● **Data supplied**
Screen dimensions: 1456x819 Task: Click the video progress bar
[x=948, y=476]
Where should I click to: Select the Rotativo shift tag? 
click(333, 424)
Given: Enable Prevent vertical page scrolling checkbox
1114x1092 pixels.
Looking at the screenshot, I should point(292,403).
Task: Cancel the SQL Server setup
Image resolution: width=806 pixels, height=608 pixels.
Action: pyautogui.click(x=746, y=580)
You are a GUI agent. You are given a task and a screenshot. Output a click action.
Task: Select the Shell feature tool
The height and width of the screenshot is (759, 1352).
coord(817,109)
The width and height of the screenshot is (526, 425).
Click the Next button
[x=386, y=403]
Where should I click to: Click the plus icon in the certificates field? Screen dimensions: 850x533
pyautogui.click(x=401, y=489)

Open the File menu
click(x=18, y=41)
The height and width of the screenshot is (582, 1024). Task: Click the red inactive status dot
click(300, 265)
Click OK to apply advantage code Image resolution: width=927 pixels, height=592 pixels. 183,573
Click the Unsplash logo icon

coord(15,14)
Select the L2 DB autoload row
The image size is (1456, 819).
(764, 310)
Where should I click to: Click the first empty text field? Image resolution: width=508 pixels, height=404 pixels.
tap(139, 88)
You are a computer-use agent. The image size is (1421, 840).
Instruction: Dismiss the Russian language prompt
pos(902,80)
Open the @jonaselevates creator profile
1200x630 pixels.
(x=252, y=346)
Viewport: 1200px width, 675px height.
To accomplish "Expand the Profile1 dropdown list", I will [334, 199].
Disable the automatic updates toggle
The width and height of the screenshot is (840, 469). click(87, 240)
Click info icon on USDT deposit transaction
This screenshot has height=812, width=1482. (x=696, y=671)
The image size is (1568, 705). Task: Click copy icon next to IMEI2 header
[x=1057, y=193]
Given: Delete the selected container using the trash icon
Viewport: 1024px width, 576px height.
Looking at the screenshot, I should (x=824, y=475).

● **Problem requirements**
From the line with "Given: Delete the" to the last line of the material, give every line again exactly, and only those lines.

● **Output of the task**
Given: Delete the selected container using the trash icon
Viewport: 1024px width, 576px height.
Looking at the screenshot, I should (x=824, y=475).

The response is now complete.